──────── Extracted entries

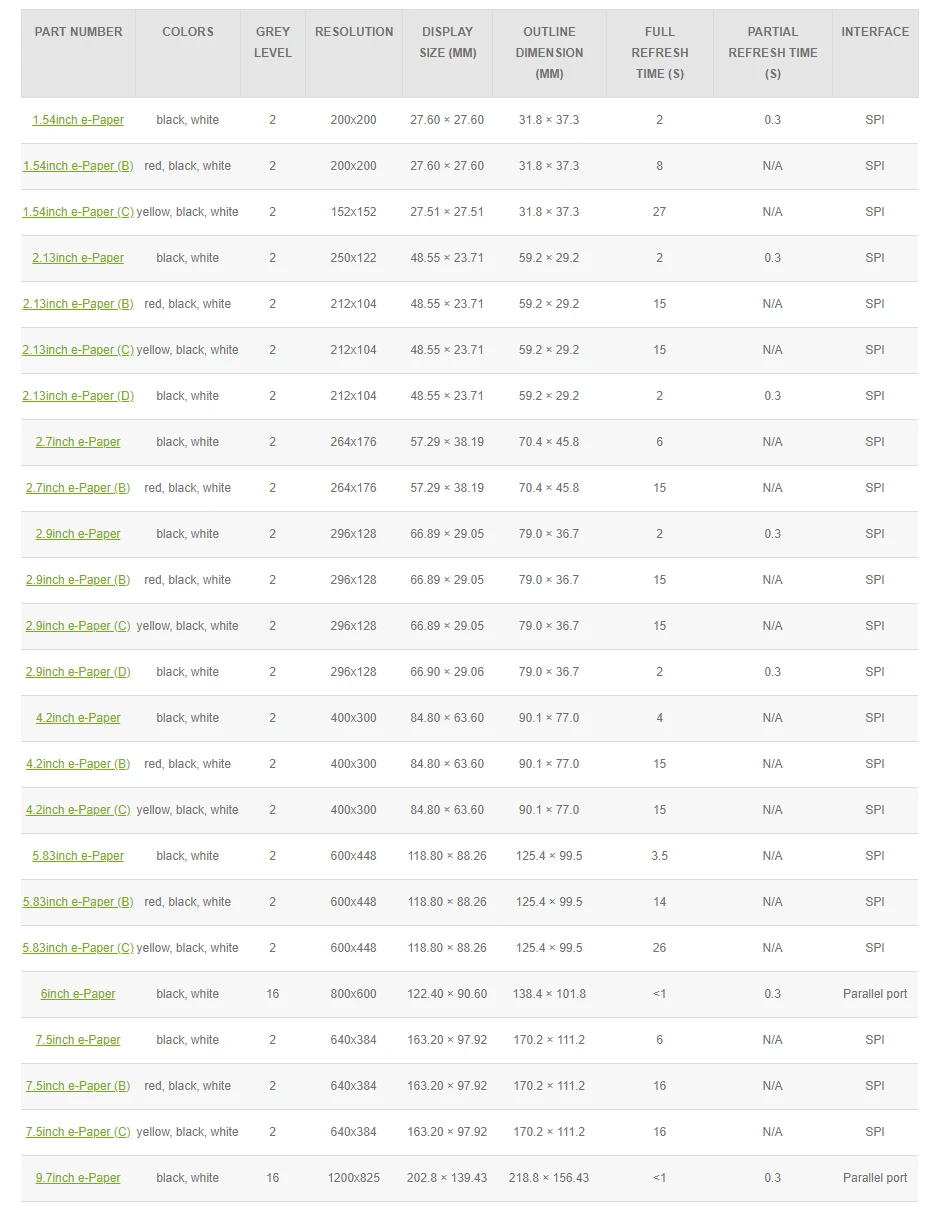Image resolution: width=929 pixels, height=1210 pixels.
Task: Open the 2.13inch e-Paper (B) link
Action: point(78,304)
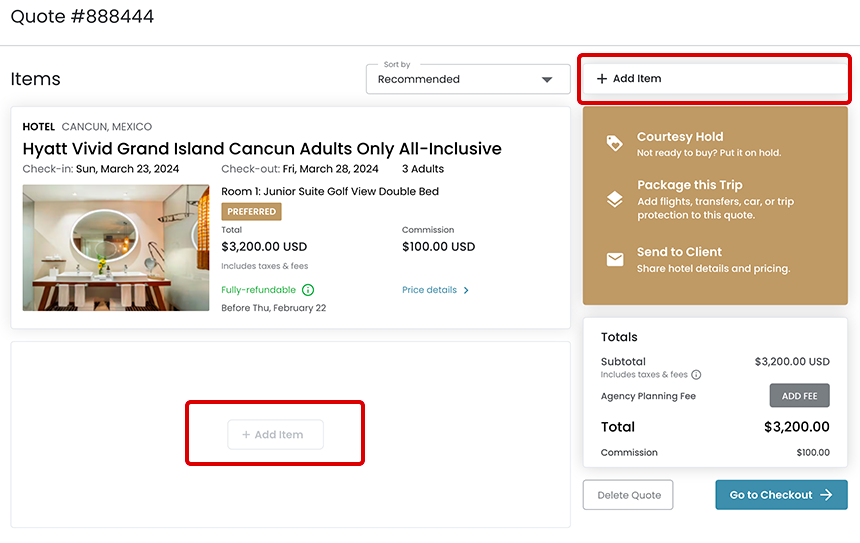Select Send to Client option text
The height and width of the screenshot is (543, 860).
pos(679,252)
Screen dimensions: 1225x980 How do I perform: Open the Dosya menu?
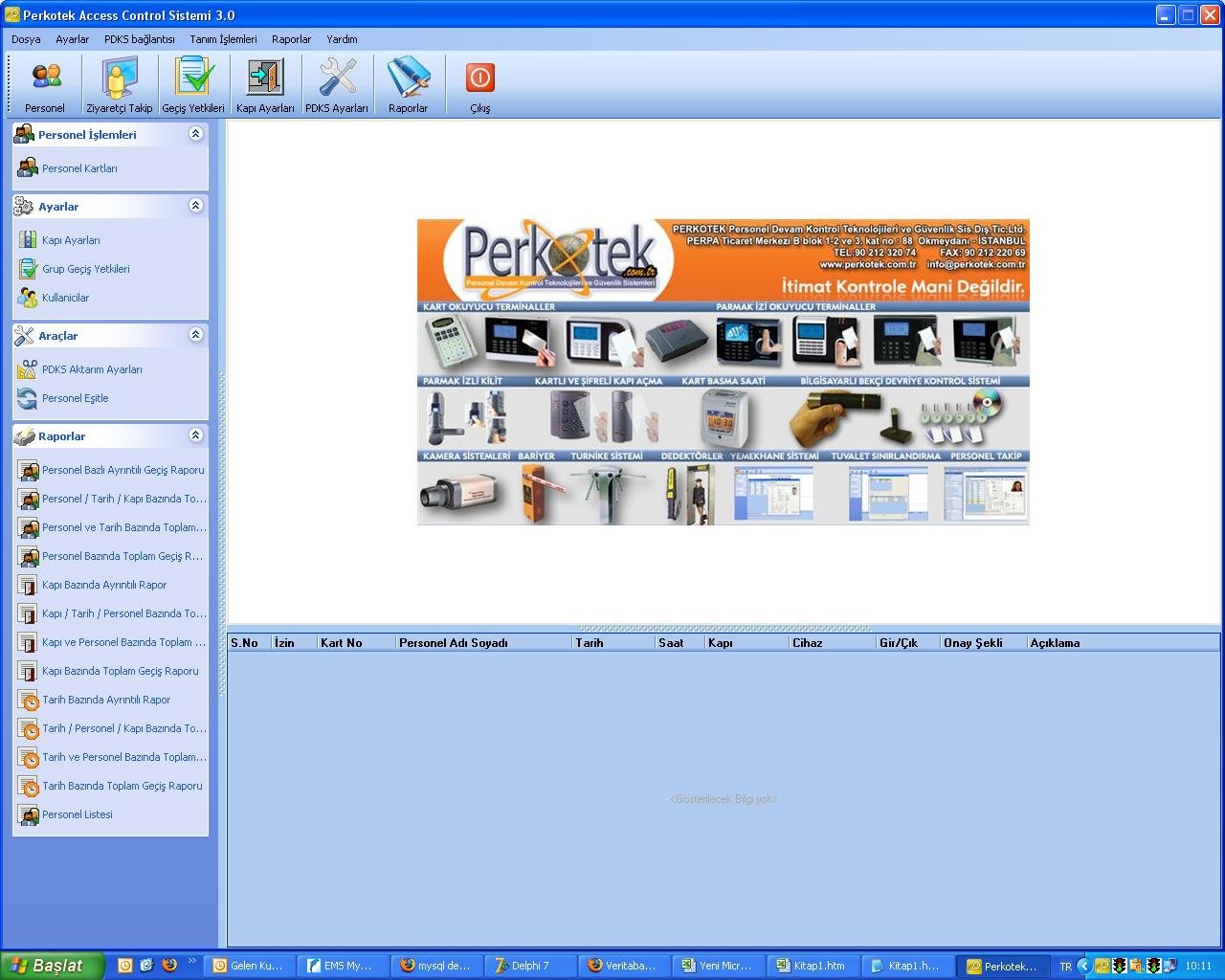pos(25,39)
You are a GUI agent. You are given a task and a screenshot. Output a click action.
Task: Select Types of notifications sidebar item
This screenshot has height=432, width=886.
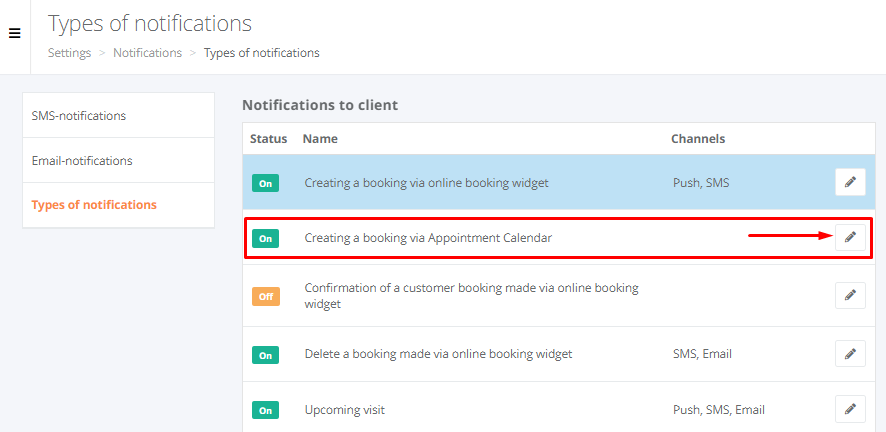(x=119, y=205)
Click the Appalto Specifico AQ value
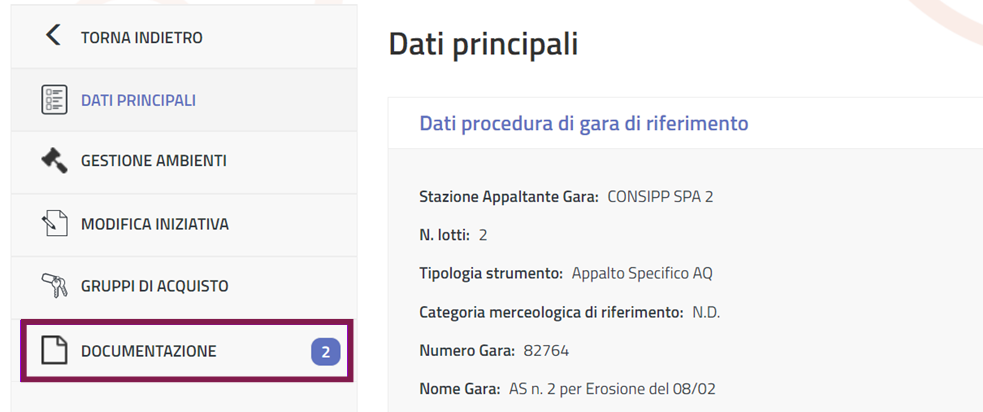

────────────────

What needs to be done:
Leave the pictures aside and transcribe only the lines from the one holding "Task: Select Types" through the final line of the records above.

Problem solution:
Task: Select Types of notifications sidebar item
This screenshot has height=432, width=886.
(x=119, y=205)
Click the Appalto Specifico AQ value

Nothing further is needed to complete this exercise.